Over the last 9 months, we have already started on this path to change:

  • We have created a specific department to deal with undistributed royalties (held as UNDOC) to prioritise and expedite the distribution of these funds.
  • We have also started a full review of all membership rules, including rules relating to board membership.
  • The board has undergone an extensive review on its performance (both collectively and individually) and for which a report will be submitted to SAMRO.
  • A full investigation is underway with independent forensic investigators to explore the allegations that SAMRO’s 2016 investment in a subsidiary company in Dubai was irregular.  It should be remembered that it was the SAMRO board and management that called an Extraordinary General Meeting (EGM) last to raise the matter of closing the subsidiary.

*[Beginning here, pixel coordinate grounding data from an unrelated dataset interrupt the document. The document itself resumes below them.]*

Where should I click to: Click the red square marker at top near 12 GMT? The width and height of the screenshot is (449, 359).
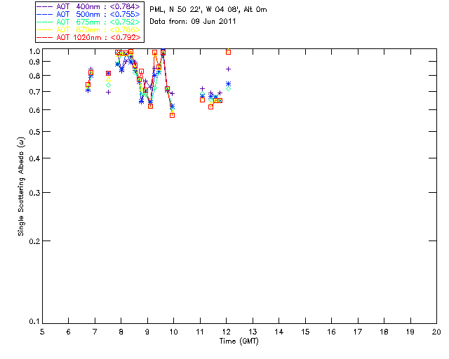228,52
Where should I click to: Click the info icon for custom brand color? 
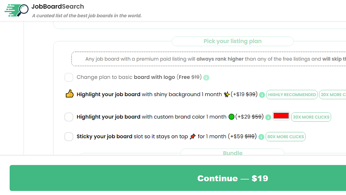pyautogui.click(x=268, y=117)
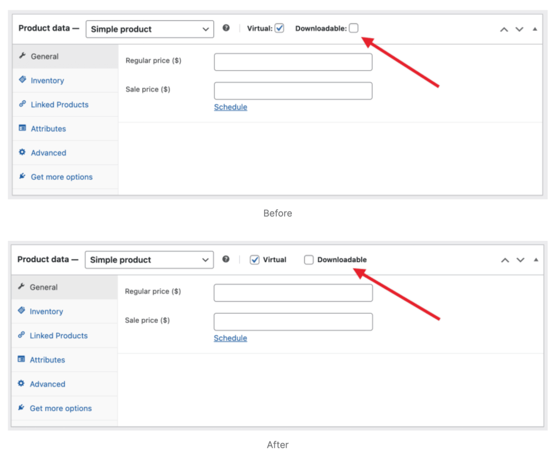Click the Get more options plug icon in the After panel
The width and height of the screenshot is (557, 461).
click(22, 408)
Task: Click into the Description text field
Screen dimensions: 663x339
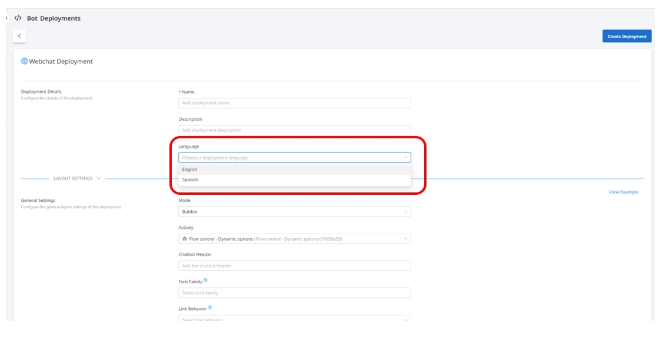Action: [x=294, y=130]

We will be holding another EGM in June 2018 to further engage with members on the new rules of SAMRO going forward. This will include how do members qualify for the various membership tiers, how to qualify for the annual Grant of Rights Payments, the public domain public rules etc.

So although the matters raised in the City Press are important and relate to the way SAMRO has historically conducted business, it should be remembered that these fall within a bigger review of SAMRO’s operations as a whole. A review that started in 2017.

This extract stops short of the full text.